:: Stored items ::
● ● ● ●

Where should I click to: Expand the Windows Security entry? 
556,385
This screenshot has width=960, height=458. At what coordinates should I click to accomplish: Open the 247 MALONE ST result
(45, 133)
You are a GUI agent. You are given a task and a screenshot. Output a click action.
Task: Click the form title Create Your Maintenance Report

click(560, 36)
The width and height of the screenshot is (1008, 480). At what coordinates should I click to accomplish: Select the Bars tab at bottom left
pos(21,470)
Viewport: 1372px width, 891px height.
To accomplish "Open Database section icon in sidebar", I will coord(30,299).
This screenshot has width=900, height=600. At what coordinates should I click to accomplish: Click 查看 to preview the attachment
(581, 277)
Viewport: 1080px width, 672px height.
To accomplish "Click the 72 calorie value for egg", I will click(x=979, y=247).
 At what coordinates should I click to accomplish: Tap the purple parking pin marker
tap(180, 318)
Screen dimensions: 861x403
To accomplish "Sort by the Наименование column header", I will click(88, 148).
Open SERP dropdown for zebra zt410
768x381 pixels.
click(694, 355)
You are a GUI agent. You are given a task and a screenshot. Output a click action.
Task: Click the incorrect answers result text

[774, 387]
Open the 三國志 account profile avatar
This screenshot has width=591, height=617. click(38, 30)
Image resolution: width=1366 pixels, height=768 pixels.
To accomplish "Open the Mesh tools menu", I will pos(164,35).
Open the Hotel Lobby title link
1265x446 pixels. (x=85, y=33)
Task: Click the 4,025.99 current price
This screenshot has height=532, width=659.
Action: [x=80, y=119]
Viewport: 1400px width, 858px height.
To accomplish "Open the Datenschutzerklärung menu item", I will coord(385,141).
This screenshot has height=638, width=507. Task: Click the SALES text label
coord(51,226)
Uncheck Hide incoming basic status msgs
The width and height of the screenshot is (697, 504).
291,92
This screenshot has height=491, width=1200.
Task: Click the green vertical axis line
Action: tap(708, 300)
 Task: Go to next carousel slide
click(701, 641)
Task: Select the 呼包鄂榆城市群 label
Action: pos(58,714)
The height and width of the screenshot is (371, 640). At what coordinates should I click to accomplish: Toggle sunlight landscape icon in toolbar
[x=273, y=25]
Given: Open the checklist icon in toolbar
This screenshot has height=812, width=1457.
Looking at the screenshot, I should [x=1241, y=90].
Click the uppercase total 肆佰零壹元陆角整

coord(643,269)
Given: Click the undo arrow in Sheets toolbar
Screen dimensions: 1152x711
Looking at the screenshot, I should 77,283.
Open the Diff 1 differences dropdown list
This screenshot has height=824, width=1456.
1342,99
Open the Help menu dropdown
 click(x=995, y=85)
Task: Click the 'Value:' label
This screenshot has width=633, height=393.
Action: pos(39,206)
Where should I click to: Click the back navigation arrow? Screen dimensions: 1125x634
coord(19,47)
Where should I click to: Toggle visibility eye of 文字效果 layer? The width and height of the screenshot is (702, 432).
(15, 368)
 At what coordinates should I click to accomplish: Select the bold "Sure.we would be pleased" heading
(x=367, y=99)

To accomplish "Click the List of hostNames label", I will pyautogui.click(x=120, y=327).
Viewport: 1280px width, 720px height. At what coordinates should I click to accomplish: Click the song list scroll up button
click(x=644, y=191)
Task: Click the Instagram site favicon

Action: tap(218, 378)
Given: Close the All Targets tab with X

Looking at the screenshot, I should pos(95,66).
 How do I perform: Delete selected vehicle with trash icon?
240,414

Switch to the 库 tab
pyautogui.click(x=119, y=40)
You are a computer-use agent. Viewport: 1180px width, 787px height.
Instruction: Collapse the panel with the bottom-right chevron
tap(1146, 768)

● ● ● ●

:: What you need to do ::
Report every line in the entries above that contains the word "toolbar", copying each such line in full.

:: Expected answer ::
The height and width of the screenshot is (371, 640). At what coordinates should I click to accomplish: Toggle sunlight landscape icon in toolbar
Given: Open the checklist icon in toolbar
Given: Click the undo arrow in Sheets toolbar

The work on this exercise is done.